→ Direction: Copy out, word for word, everything from the line containing "Where should I click to: Like" down to the line containing "[x=51, y=115]", including both of those lines.

→ Working data:

━━━━

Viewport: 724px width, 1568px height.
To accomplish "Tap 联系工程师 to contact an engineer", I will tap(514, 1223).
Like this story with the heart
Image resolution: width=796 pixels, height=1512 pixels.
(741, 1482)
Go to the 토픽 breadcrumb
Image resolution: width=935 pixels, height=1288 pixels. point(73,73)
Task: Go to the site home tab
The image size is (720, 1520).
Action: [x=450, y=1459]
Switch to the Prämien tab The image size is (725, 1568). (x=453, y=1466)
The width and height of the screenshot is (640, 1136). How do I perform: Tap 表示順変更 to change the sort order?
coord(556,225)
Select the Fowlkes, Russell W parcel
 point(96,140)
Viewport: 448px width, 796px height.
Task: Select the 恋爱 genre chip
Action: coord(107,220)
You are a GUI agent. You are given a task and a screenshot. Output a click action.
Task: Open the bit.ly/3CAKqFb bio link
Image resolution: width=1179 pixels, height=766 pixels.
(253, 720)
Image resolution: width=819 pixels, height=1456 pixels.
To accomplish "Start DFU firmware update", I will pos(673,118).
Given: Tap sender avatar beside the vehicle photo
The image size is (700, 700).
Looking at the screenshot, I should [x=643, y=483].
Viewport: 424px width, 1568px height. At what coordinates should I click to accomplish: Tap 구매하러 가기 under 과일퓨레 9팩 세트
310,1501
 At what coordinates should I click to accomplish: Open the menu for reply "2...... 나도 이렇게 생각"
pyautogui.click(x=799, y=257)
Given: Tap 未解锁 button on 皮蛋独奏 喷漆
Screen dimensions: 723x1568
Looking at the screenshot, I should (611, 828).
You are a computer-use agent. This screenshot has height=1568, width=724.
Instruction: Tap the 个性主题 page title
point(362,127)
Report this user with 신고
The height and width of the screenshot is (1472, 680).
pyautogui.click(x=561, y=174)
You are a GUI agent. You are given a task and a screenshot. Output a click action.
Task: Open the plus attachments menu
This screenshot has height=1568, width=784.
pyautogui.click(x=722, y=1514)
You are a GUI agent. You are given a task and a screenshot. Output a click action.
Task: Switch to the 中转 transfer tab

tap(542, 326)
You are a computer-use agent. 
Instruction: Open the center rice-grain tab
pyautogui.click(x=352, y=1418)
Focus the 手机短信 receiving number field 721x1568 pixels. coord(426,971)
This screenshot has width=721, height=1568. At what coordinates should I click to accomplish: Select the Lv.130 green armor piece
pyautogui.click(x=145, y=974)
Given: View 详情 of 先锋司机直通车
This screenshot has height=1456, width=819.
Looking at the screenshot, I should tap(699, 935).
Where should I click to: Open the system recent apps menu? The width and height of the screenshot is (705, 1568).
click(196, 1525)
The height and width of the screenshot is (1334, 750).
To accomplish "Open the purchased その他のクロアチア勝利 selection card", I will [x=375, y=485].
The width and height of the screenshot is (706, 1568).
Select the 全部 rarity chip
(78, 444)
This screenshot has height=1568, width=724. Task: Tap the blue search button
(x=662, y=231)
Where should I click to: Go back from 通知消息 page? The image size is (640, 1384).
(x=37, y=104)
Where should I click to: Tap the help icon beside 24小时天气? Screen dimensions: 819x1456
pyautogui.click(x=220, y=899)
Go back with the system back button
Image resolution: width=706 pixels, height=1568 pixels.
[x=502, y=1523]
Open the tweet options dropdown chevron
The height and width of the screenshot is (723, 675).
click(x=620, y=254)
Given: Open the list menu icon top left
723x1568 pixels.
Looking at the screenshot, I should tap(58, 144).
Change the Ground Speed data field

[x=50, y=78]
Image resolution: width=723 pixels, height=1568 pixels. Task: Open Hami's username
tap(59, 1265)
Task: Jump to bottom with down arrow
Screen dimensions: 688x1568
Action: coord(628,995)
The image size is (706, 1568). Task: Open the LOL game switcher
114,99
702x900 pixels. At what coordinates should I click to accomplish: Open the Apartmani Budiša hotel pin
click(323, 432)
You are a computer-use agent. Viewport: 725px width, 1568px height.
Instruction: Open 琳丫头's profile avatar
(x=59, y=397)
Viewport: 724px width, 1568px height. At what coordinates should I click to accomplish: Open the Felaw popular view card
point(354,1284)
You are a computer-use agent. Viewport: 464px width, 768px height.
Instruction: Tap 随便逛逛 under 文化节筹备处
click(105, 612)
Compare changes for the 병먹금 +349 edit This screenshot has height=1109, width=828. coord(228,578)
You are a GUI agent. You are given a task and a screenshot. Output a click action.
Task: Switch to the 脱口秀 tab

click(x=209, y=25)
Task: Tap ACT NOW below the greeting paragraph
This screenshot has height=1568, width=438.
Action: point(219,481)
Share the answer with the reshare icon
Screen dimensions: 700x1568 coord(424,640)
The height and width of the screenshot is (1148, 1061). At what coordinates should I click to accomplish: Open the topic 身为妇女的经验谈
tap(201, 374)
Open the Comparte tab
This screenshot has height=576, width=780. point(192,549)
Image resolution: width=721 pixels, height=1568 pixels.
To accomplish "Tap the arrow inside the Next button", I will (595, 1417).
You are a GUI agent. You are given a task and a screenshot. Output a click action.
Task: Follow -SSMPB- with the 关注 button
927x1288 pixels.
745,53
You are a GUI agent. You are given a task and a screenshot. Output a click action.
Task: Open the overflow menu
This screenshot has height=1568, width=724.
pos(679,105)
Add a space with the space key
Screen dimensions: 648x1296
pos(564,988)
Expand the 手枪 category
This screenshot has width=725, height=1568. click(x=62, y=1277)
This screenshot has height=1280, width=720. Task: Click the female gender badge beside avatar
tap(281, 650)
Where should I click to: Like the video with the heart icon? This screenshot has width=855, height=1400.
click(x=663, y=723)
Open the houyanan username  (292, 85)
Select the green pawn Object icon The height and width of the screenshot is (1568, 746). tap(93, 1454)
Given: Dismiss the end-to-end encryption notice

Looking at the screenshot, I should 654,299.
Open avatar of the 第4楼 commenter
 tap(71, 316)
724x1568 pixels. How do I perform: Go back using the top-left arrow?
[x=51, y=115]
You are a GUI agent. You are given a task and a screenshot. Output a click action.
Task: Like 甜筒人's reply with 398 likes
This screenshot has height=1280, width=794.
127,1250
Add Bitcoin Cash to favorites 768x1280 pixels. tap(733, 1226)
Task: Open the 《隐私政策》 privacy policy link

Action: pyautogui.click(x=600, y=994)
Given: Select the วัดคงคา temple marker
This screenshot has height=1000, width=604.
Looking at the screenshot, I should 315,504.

━━━━

→ Reply to the task:
Where should I click to: Like the video with the heart icon? This screenshot has width=855, height=1400.
click(x=663, y=723)
Open the houyanan username  (292, 85)
Select the green pawn Object icon The height and width of the screenshot is (1568, 746). tap(93, 1454)
Given: Dismiss the end-to-end encryption notice

Looking at the screenshot, I should 654,299.
Open avatar of the 第4楼 commenter
 tap(71, 316)
724x1568 pixels. How do I perform: Go back using the top-left arrow?
[x=51, y=115]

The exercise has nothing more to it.